== Exercise objective ==
Reproduce, exactly and in full, the records that follow, minus any pictures.

== Data in this exercise ==

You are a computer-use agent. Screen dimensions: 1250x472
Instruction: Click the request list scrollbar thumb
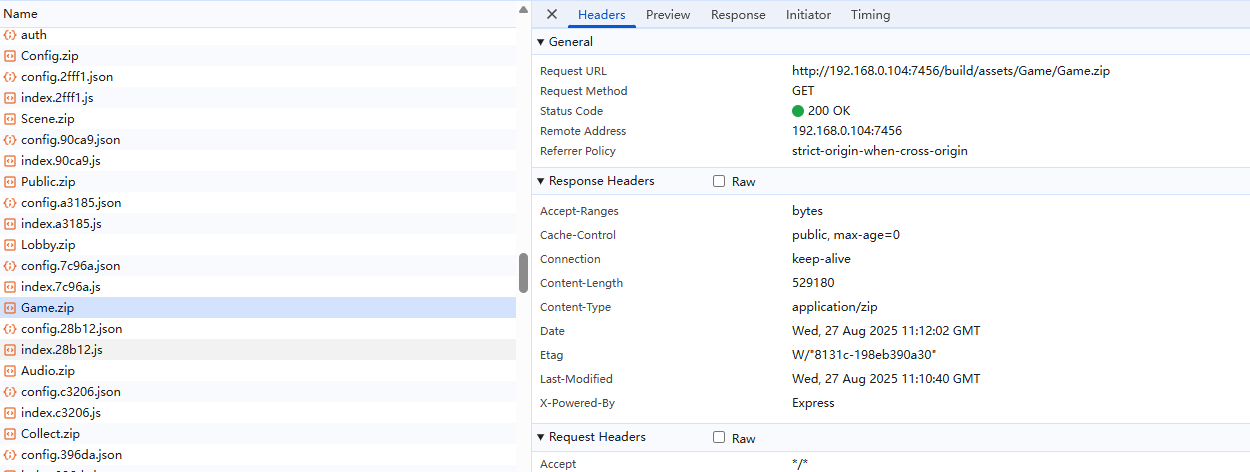click(523, 273)
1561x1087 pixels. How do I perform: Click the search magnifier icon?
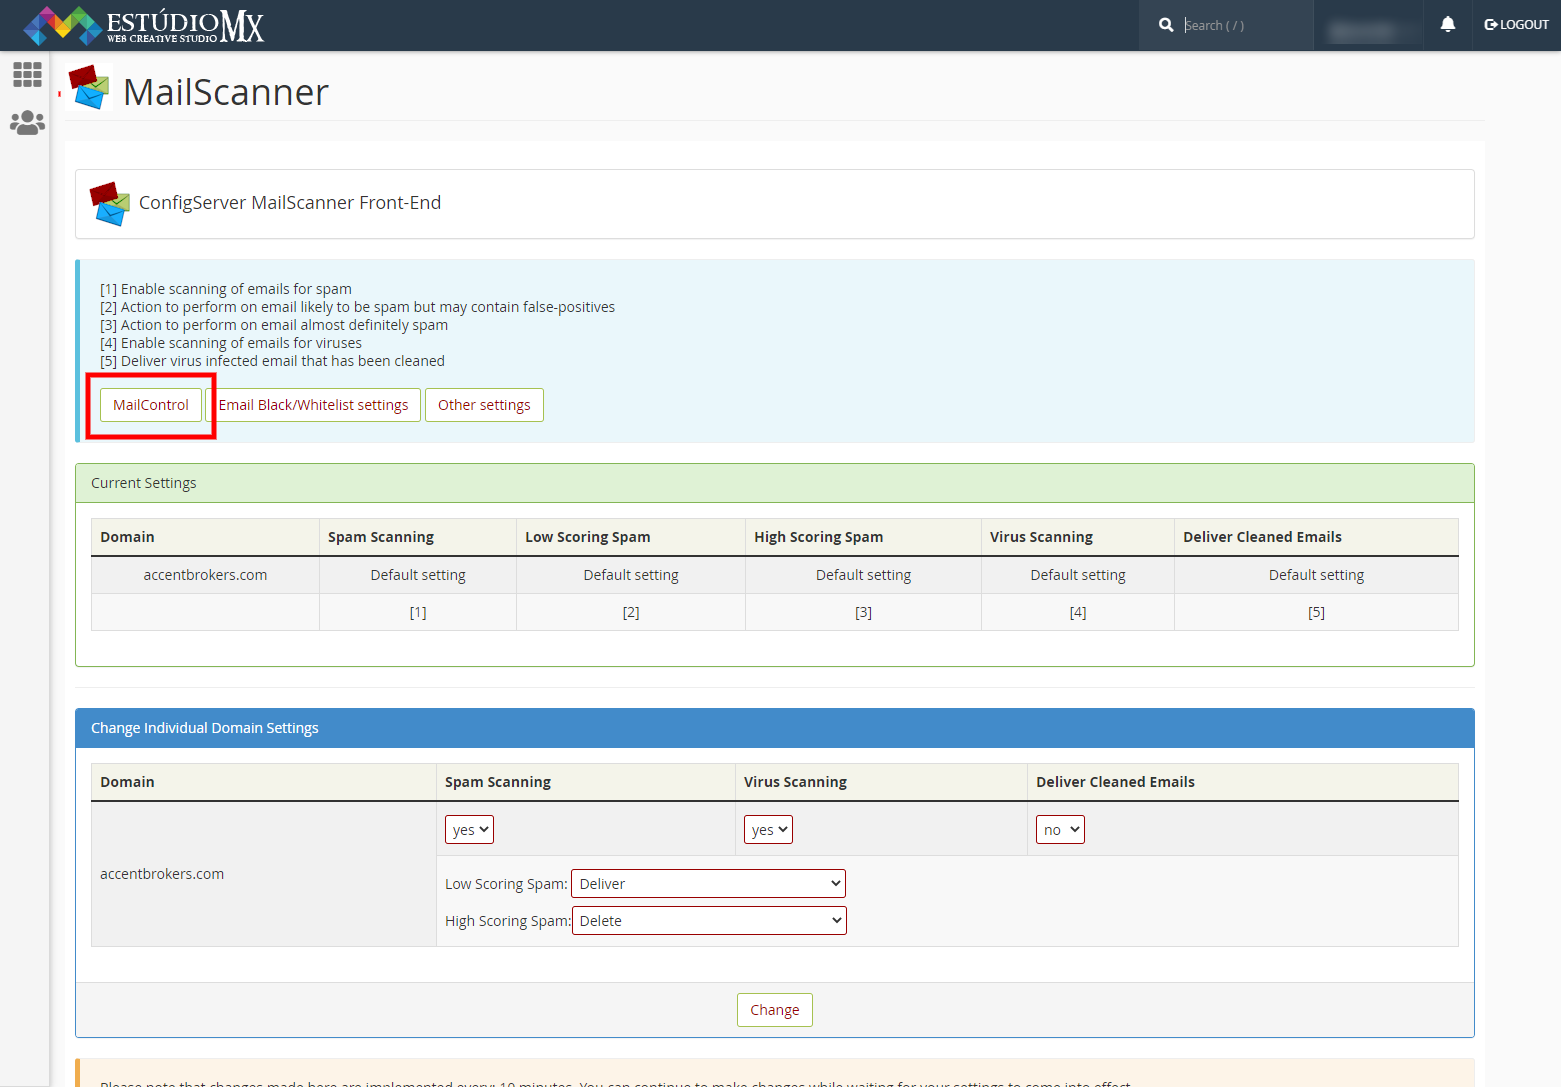tap(1166, 25)
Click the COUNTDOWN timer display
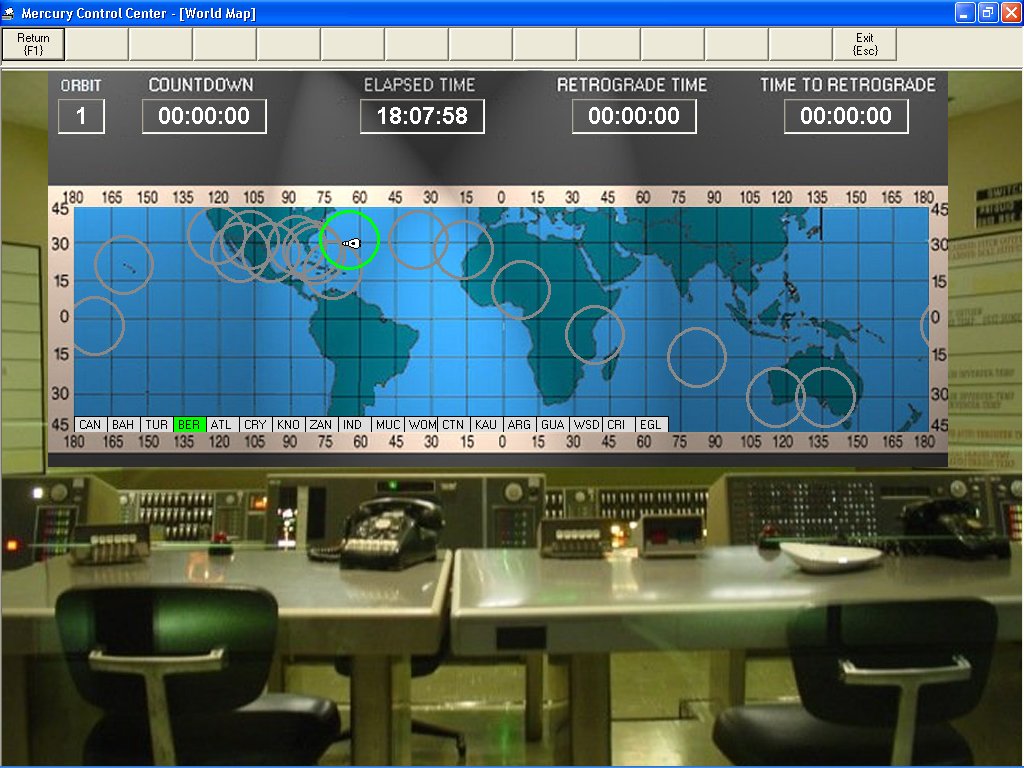The height and width of the screenshot is (768, 1024). click(x=204, y=116)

== Result ==
You are a computer-use agent. Screen dimensions: 1250x472
Instruction: Click the request list scrollbar thumb
click(523, 273)
1561x1087 pixels. How do I perform: Click the search magnifier icon?
tap(1166, 25)
Click the COUNTDOWN timer display
The height and width of the screenshot is (768, 1024). click(x=204, y=116)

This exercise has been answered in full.